Laporan khusus bertema jamu dimuat dalam Prisma edisi Februari 1984. Laporan itu mendokumentasi dan menanggapi laju industri jamu. Pada masa 1980-an, tercatat ada 343 perusahan jamu memiliki izin resmi pemerintah dengan memproduksi 1.572 jenis jamu terdaftar di Ditjen Pengawasan Obat dan Makanan. Departemen Kesehatan menjelaskan jamu-jamu itu berupa rajangan, serbuk, pil, kapsul, tablet, cairan, parem, dan salep. Semua jenis jamu diinformasikan laris di pasar. Sekian jamu mampu dijual ke pelbagai negara. Situasi pasar itu memunculkan sebutan kemenangan para “raja jamu” di masa Orde Baru. Keuntungan industri jamu berlimpahan. Kita mengenal ada Jamu Jago, Portret Njonja Meneer, Air Mancur, Sidomuncul, Jamu Iboe, dan lain-lain. Kebesaran industri jamu itu mendapat peringatan berkaitan dengan penelitian laboratorium mengenai efek samping. Pada masa 1980-an, penelitian-penelitian jamu masih lemah gara-gara membutuhkan dana besar dan waktu lama, berkemungkinkan malah merugikan perusahaan jamu.

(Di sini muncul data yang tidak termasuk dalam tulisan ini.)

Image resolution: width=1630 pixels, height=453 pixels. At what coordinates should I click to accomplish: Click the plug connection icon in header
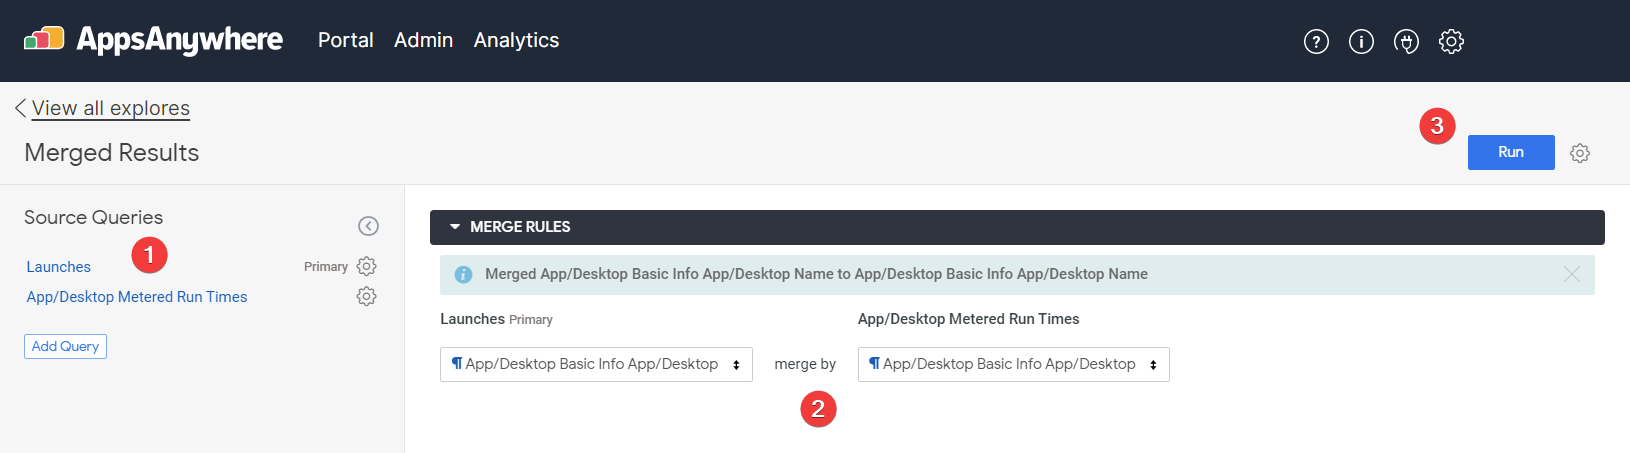coord(1406,41)
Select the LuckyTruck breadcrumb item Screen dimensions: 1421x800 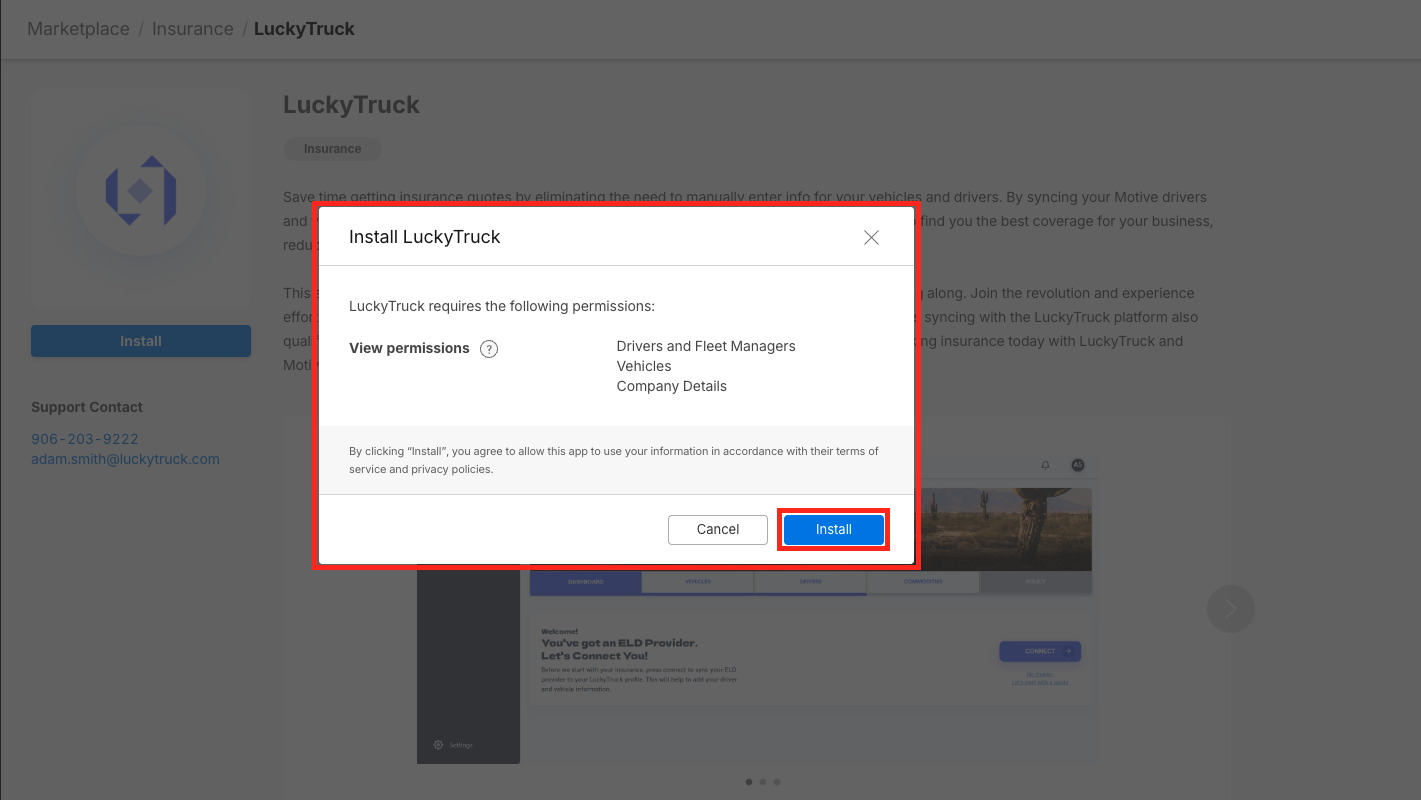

Nasib jamu di masa Orde Baru berbeda dengan masa kolonial atau masa pemerintahan Soekarno. Tahun-tahun menjelang malapetaka 1965, industri jamu di Indonesia hampir punah. Keterangan itu diperoleh dari pembahasan jamu di Tempo, 4 Mei 1985. “Jamu Indonesia adalah istilah yang digunakan berdasarkan ketentuan tentang Pokok-Pokok Kesehatan dalam Undang-Undang Nomor 9 Tahun 1960. Undang-undang itu sebenarnya menyebut obat asli Indonesia, yaitu obat-obat yang didapat langsung dari bahan alamiah Indonesia, diolah secara sederhana atas dasar pengalaman dan dipergunakan dalam pengobatan tradisional,” tulis di Tempo.

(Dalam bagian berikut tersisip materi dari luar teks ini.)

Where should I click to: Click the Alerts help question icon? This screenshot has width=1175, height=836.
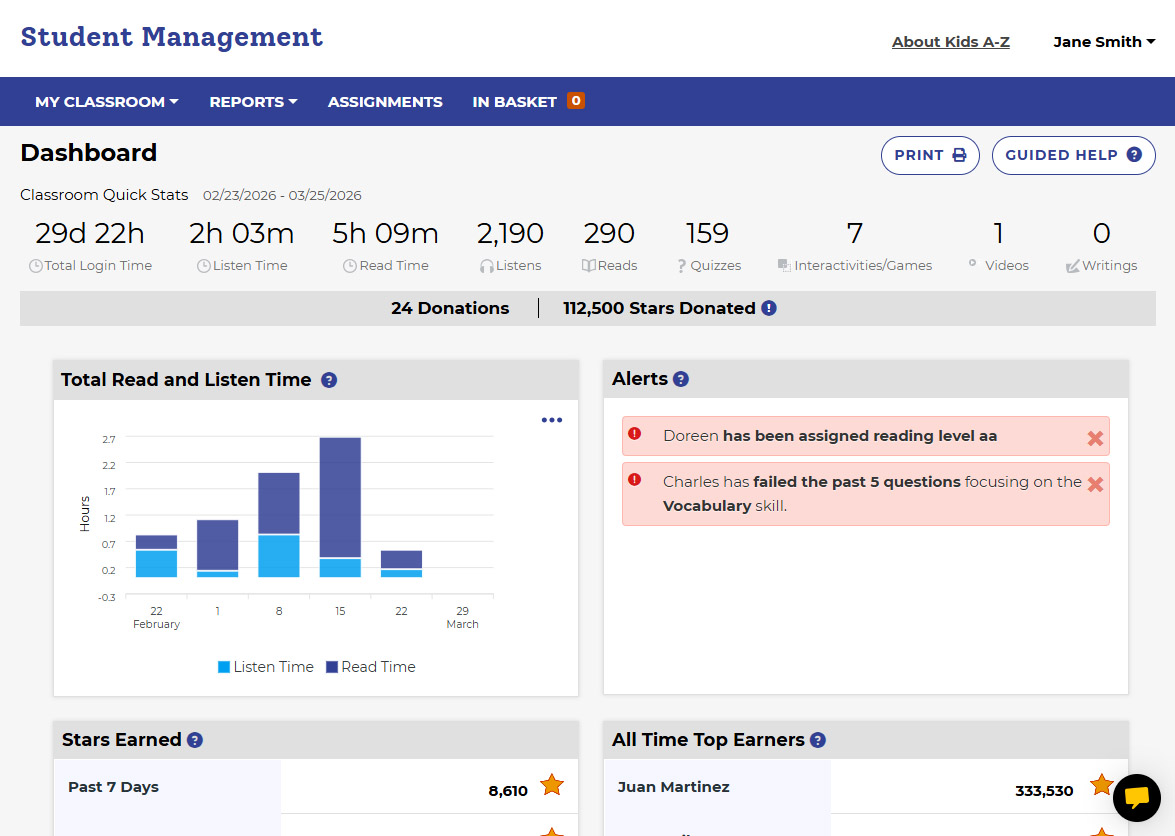[681, 379]
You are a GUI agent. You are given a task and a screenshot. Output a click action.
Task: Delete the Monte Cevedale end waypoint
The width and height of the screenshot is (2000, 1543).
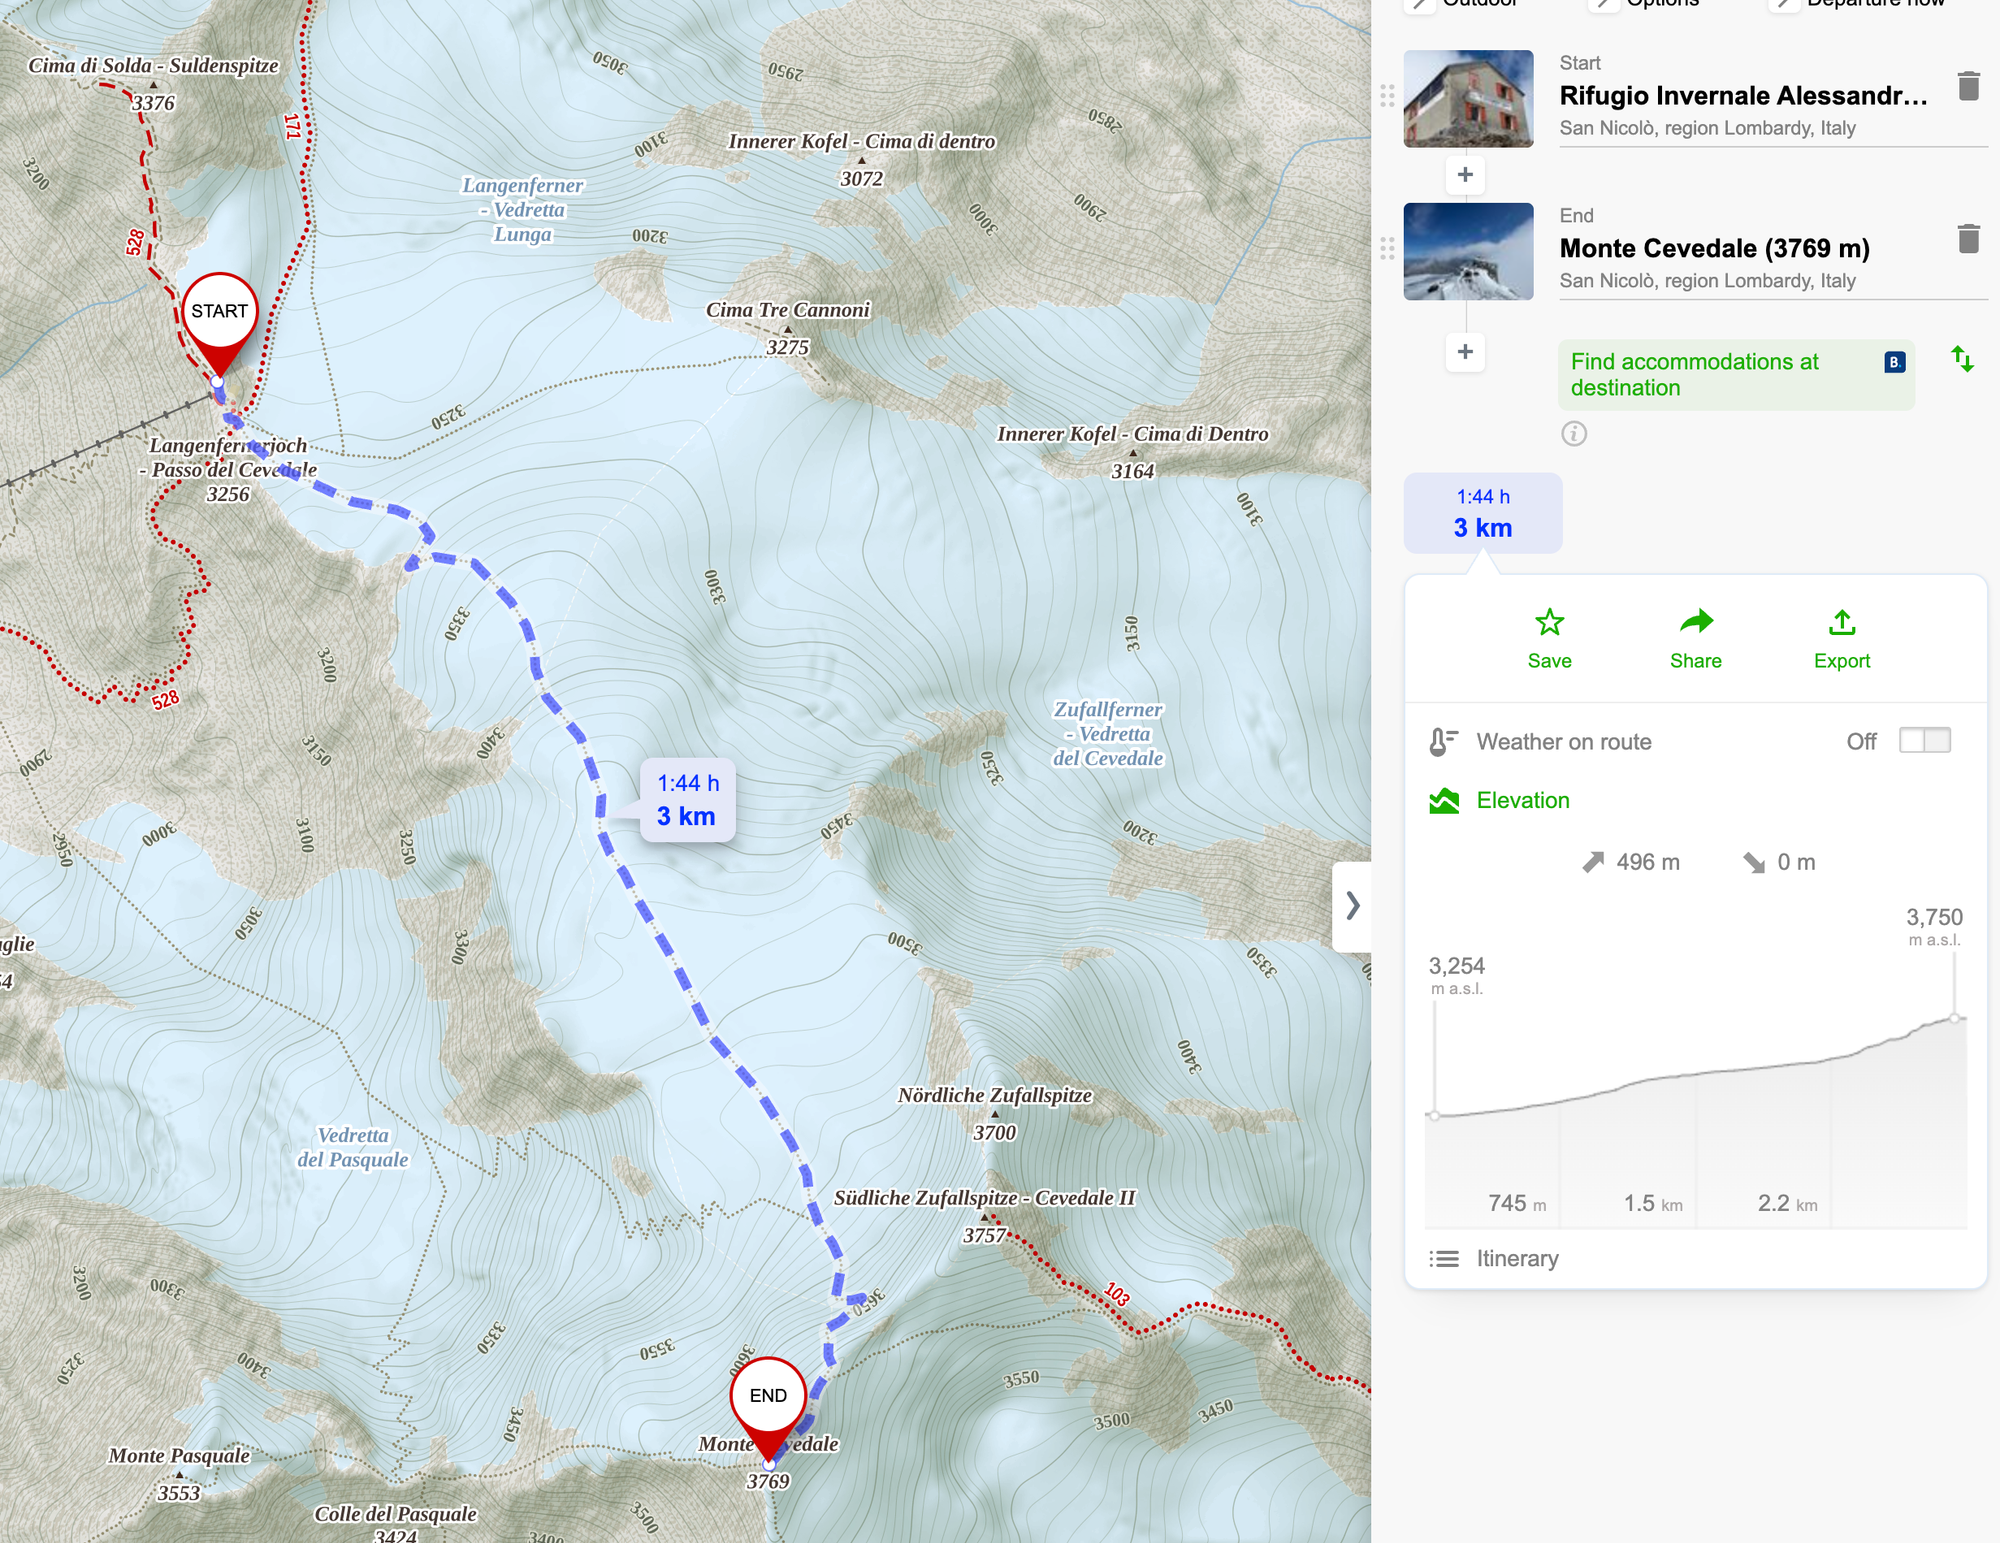1968,239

Dulu, debat terjadi dalam sebutan dan pembuktian. Soedarmilah Soeparto menganggap “jamu itu jamu”. Ia mengetahui para dokter atau Departemen Kesehatan mulai cenderung mengatakan jamu itu obat tradisional. Soedarmilah Soeparto mengingatkan bahwa masa 1980-an belum ada sebutan resmi dan bisa dipertanggungjawabkan bahwa jamu itu obat tradisional. Industri jamu terus membesar tapi debat-debat berlangsung tanpa kejelasan.


Soedarmilah Soeparto mengingatkan bahwa masa 1980-an belum ada sebutan resmi dan bisa dipertanggungjawabkan bahwa jamu itu obat tradisional. Industri jamu terus membesar tapi debat-debat berlangsung tanpa kejelasan.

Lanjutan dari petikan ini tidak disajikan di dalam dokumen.